## Exercise description
Copy every line of the data below without any changes.

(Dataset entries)
⟨

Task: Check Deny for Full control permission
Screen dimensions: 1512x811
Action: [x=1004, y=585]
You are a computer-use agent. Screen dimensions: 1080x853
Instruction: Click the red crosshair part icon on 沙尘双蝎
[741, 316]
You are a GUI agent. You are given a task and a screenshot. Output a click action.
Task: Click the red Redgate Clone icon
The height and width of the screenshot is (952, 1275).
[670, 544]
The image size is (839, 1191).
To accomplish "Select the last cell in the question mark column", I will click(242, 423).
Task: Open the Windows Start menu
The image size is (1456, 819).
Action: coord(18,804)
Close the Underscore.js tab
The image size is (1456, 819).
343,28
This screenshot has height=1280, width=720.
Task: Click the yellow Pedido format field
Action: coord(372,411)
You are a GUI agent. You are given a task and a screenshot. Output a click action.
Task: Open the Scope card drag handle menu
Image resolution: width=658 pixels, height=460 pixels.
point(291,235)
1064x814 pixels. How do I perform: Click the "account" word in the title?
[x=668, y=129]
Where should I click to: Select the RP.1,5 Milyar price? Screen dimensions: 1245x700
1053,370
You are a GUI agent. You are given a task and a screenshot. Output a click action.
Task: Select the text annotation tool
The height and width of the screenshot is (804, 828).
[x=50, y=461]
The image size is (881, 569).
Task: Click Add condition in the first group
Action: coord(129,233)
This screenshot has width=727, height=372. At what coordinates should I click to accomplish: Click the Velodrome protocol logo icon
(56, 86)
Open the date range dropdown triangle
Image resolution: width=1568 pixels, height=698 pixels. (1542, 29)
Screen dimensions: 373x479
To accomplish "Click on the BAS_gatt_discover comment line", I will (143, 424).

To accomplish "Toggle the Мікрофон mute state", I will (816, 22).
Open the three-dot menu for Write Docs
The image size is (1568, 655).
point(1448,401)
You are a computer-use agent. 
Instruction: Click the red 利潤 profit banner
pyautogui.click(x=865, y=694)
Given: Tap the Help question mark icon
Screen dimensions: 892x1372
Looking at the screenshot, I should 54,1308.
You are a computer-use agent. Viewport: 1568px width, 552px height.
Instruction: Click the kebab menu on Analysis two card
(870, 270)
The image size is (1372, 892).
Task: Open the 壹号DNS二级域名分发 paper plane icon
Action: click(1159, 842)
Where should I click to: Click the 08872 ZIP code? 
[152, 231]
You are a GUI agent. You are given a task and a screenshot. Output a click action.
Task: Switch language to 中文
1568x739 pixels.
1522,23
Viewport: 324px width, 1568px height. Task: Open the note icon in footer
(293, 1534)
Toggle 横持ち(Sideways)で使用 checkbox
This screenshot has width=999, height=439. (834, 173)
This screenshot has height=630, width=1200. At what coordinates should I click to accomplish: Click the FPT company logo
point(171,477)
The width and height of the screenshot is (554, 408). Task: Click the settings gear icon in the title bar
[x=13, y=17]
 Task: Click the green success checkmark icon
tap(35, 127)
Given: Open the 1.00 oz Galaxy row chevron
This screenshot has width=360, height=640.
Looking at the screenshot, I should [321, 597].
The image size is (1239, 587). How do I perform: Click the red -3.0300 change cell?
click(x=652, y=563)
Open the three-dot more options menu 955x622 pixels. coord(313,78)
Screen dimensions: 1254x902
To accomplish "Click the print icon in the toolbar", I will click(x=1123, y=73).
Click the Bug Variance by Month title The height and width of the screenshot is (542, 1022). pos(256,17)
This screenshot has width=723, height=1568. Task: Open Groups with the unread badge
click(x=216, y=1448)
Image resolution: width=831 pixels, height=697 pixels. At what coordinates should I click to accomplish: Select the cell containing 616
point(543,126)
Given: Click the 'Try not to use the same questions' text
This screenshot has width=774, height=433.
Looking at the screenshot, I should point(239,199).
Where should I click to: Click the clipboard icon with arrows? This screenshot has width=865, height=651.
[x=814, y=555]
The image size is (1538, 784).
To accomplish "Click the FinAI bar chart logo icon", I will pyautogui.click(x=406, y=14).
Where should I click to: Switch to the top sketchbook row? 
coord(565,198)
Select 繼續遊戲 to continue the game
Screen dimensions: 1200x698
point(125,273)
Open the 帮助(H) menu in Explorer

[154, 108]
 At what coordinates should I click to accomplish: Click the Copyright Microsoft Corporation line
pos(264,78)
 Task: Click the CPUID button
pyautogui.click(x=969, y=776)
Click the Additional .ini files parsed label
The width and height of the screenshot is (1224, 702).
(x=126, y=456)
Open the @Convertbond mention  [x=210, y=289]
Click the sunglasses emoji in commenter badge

⟩

## Response
Task: Check Deny for Full control permission
Screen dimensions: 1512x811
Action: [x=1004, y=585]
You are a computer-use agent. Screen dimensions: 1080x853
Instruction: Click the red crosshair part icon on 沙尘双蝎
[741, 316]
You are a GUI agent. You are given a task and a screenshot. Output a click action.
Task: Click the red Redgate Clone icon
The height and width of the screenshot is (952, 1275).
[670, 544]
The image size is (839, 1191).
To accomplish "Select the last cell in the question mark column", I will click(242, 423).
Task: Open the Windows Start menu
The image size is (1456, 819).
Action: coord(18,804)
Close the Underscore.js tab
The image size is (1456, 819).
343,28
This screenshot has height=1280, width=720.
Task: Click the yellow Pedido format field
Action: coord(372,411)
You are a GUI agent. You are given a task and a screenshot. Output a click action.
Task: Open the Scope card drag handle menu
Image resolution: width=658 pixels, height=460 pixels.
point(291,235)
1064x814 pixels. How do I perform: Click the "account" word in the title?
[x=668, y=129]
Where should I click to: Select the RP.1,5 Milyar price? Screen dimensions: 1245x700
1053,370
You are a GUI agent. You are given a task and a screenshot. Output a click action.
Task: Select the text annotation tool
The height and width of the screenshot is (804, 828).
[x=50, y=461]
The image size is (881, 569).
Task: Click Add condition in the first group
Action: coord(129,233)
This screenshot has width=727, height=372. At what coordinates should I click to accomplish: Click the Velodrome protocol logo icon
(56, 86)
Open the date range dropdown triangle
Image resolution: width=1568 pixels, height=698 pixels. (1542, 29)
Screen dimensions: 373x479
To accomplish "Click on the BAS_gatt_discover comment line", I will (143, 424).

To accomplish "Toggle the Мікрофон mute state", I will (816, 22).
Open the three-dot menu for Write Docs
The image size is (1568, 655).
point(1448,401)
You are a computer-use agent. 
Instruction: Click the red 利潤 profit banner
pyautogui.click(x=865, y=694)
Given: Tap the Help question mark icon
Screen dimensions: 892x1372
Looking at the screenshot, I should 54,1308.
You are a computer-use agent. Viewport: 1568px width, 552px height.
Instruction: Click the kebab menu on Analysis two card
(870, 270)
The image size is (1372, 892).
Task: Open the 壹号DNS二级域名分发 paper plane icon
Action: click(1159, 842)
Where should I click to: Click the 08872 ZIP code? 
[152, 231]
You are a GUI agent. You are given a task and a screenshot. Output a click action.
Task: Switch language to 中文
1568x739 pixels.
1522,23
Viewport: 324px width, 1568px height. Task: Open the note icon in footer
(293, 1534)
Toggle 横持ち(Sideways)で使用 checkbox
This screenshot has width=999, height=439. (834, 173)
This screenshot has height=630, width=1200. At what coordinates should I click to accomplish: Click the FPT company logo
point(171,477)
The width and height of the screenshot is (554, 408). Task: Click the settings gear icon in the title bar
[x=13, y=17]
 Task: Click the green success checkmark icon
tap(35, 127)
Given: Open the 1.00 oz Galaxy row chevron
This screenshot has width=360, height=640.
Looking at the screenshot, I should [321, 597].
The image size is (1239, 587). How do I perform: Click the red -3.0300 change cell?
click(x=652, y=563)
Open the three-dot more options menu 955x622 pixels. coord(313,78)
Screen dimensions: 1254x902
To accomplish "Click the print icon in the toolbar", I will click(x=1123, y=73).
Click the Bug Variance by Month title The height and width of the screenshot is (542, 1022). pos(256,17)
This screenshot has width=723, height=1568. Task: Open Groups with the unread badge
click(x=216, y=1448)
Image resolution: width=831 pixels, height=697 pixels. At what coordinates should I click to accomplish: Select the cell containing 616
point(543,126)
Given: Click the 'Try not to use the same questions' text
This screenshot has width=774, height=433.
Looking at the screenshot, I should point(239,199).
Where should I click to: Click the clipboard icon with arrows? This screenshot has width=865, height=651.
[x=814, y=555]
The image size is (1538, 784).
To accomplish "Click the FinAI bar chart logo icon", I will pyautogui.click(x=406, y=14).
Where should I click to: Switch to the top sketchbook row? 
coord(565,198)
Select 繼續遊戲 to continue the game
Screen dimensions: 1200x698
point(125,273)
Open the 帮助(H) menu in Explorer

[154, 108]
 At what coordinates should I click to accomplish: Click the Copyright Microsoft Corporation line
pos(264,78)
 Task: Click the CPUID button
pyautogui.click(x=969, y=776)
Click the Additional .ini files parsed label
The width and height of the screenshot is (1224, 702).
(x=126, y=456)
Open the @Convertbond mention  [x=210, y=289]
Click the sunglasses emoji in commenter badge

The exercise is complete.